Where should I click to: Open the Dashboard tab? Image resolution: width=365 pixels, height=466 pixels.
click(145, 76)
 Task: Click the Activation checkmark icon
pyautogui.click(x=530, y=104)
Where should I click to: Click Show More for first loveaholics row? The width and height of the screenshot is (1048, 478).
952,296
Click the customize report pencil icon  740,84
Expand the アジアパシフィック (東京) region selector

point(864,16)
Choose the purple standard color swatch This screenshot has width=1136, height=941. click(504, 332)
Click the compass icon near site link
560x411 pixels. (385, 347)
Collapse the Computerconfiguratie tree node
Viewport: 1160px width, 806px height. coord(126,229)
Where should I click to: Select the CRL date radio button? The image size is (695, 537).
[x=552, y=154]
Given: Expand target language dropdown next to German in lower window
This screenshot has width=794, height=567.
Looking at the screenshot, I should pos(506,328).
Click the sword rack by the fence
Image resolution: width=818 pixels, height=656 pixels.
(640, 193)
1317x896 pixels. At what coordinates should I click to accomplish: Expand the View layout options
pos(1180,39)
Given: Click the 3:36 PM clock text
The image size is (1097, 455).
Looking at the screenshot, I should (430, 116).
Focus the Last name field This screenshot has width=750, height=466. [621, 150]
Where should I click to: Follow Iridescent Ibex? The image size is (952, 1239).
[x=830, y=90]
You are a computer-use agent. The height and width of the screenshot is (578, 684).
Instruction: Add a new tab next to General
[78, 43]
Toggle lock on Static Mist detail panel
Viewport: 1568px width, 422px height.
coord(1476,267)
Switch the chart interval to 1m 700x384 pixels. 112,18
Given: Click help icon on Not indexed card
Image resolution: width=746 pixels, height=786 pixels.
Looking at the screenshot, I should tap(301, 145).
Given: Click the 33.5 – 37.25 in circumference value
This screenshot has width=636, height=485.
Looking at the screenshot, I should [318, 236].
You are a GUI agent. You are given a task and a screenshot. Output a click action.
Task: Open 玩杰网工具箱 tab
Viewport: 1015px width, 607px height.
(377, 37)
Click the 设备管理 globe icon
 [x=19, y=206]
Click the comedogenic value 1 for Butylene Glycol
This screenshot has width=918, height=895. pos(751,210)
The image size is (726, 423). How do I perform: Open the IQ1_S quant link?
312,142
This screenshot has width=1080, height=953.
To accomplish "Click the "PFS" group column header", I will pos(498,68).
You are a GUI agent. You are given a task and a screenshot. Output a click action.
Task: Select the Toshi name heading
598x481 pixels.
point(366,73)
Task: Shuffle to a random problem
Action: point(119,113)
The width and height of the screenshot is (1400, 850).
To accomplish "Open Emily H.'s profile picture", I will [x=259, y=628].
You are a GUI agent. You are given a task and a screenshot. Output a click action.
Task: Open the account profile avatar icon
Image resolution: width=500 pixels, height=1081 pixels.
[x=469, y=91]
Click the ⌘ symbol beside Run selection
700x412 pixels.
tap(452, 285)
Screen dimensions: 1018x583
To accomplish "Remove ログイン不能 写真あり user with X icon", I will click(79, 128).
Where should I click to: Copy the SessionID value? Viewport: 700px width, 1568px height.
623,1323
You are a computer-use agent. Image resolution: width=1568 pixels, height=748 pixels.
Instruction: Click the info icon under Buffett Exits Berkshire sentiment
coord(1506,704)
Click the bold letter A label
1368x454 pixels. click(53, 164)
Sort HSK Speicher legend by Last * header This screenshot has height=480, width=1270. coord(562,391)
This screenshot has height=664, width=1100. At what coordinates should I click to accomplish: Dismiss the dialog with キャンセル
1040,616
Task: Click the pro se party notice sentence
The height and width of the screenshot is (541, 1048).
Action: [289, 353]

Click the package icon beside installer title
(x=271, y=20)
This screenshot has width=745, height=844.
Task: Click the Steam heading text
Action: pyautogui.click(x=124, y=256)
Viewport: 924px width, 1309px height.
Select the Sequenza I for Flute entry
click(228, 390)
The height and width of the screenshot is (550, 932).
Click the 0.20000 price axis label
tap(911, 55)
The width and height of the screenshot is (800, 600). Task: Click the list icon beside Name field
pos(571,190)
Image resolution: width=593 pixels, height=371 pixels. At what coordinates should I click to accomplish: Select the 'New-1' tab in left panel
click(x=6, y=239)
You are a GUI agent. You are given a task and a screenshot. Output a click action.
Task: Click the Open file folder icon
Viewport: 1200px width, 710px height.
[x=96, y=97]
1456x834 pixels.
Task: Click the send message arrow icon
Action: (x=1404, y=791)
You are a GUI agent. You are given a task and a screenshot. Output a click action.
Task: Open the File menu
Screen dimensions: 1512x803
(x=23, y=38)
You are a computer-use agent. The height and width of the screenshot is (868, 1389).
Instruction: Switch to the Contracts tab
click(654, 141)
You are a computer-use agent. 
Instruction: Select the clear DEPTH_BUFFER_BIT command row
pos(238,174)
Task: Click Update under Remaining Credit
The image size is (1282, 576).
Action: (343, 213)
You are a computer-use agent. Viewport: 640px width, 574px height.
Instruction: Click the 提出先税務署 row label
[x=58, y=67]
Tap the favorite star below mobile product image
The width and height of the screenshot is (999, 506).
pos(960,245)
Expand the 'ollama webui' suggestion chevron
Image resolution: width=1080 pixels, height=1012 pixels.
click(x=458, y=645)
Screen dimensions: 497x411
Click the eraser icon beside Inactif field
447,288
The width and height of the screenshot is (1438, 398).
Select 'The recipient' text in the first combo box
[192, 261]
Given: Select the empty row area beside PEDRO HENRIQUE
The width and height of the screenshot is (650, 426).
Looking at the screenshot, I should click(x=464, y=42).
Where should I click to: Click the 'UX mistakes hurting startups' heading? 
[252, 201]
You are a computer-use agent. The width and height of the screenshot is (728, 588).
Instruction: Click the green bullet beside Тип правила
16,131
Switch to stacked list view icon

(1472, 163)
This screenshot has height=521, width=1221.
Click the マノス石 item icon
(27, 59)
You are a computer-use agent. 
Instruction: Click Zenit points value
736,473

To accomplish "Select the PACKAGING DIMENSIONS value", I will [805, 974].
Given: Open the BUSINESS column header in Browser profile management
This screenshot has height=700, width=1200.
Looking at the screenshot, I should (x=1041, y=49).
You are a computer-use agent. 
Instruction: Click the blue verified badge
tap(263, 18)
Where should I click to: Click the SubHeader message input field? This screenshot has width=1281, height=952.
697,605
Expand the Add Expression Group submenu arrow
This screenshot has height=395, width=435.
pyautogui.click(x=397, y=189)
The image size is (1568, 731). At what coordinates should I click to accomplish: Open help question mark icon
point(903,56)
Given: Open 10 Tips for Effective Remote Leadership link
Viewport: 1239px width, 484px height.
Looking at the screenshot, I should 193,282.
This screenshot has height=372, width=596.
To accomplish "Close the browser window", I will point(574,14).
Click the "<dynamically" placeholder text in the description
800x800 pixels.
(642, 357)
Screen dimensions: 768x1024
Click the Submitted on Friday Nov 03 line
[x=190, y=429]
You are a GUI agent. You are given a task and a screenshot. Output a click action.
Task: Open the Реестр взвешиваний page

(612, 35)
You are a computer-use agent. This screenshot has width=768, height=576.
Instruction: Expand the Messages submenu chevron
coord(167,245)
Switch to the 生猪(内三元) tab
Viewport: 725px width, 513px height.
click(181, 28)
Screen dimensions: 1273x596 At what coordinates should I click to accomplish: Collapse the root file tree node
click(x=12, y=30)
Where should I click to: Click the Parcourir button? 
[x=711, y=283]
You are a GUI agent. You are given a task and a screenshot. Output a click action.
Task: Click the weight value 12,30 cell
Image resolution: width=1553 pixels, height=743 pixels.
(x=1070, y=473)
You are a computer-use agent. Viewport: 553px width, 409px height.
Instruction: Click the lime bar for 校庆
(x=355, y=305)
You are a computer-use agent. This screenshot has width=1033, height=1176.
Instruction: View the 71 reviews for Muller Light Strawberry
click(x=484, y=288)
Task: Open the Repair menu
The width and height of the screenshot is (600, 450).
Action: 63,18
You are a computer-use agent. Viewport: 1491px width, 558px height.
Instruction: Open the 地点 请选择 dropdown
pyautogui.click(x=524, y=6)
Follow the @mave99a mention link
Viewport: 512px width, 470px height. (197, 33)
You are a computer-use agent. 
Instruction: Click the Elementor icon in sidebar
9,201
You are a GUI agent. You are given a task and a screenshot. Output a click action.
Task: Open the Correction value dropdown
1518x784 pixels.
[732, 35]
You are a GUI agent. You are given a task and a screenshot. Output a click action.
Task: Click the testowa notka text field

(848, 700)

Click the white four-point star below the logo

———

Please transcribe exactly the lines above from the line that has "The image size is (726, 423)." up to and including the line that has "Viewport: 924px width, 1309px height."; no other line belongs in the answer.

The image size is (726, 423). How do I perform: Open the IQ1_S quant link?
312,142
This screenshot has width=1080, height=953.
To accomplish "Click the "PFS" group column header", I will pos(498,68).
You are a GUI agent. You are given a task and a screenshot. Output a click action.
Task: Select the Toshi name heading
598x481 pixels.
point(366,73)
Task: Shuffle to a random problem
Action: point(119,113)
The width and height of the screenshot is (1400, 850).
To accomplish "Open Emily H.'s profile picture", I will [x=259, y=628].
You are a GUI agent. You are given a task and a screenshot. Output a click action.
Task: Open the account profile avatar icon
Image resolution: width=500 pixels, height=1081 pixels.
[x=469, y=91]
Click the ⌘ symbol beside Run selection
700x412 pixels.
tap(452, 285)
Screen dimensions: 1018x583
To accomplish "Remove ログイン不能 写真あり user with X icon", I will click(79, 128).
Where should I click to: Copy the SessionID value? Viewport: 700px width, 1568px height.
623,1323
You are a computer-use agent. Image resolution: width=1568 pixels, height=748 pixels.
Instruction: Click the info icon under Buffett Exits Berkshire sentiment
coord(1506,704)
Click the bold letter A label
1368x454 pixels. click(53, 164)
Sort HSK Speicher legend by Last * header This screenshot has height=480, width=1270. coord(562,391)
This screenshot has height=664, width=1100. At what coordinates should I click to accomplish: Dismiss the dialog with キャンセル
1040,616
Task: Click the pro se party notice sentence
The height and width of the screenshot is (541, 1048).
Action: [289, 353]

Click the package icon beside installer title
(x=271, y=20)
This screenshot has width=745, height=844.
Task: Click the Steam heading text
Action: pyautogui.click(x=124, y=256)
Viewport: 924px width, 1309px height.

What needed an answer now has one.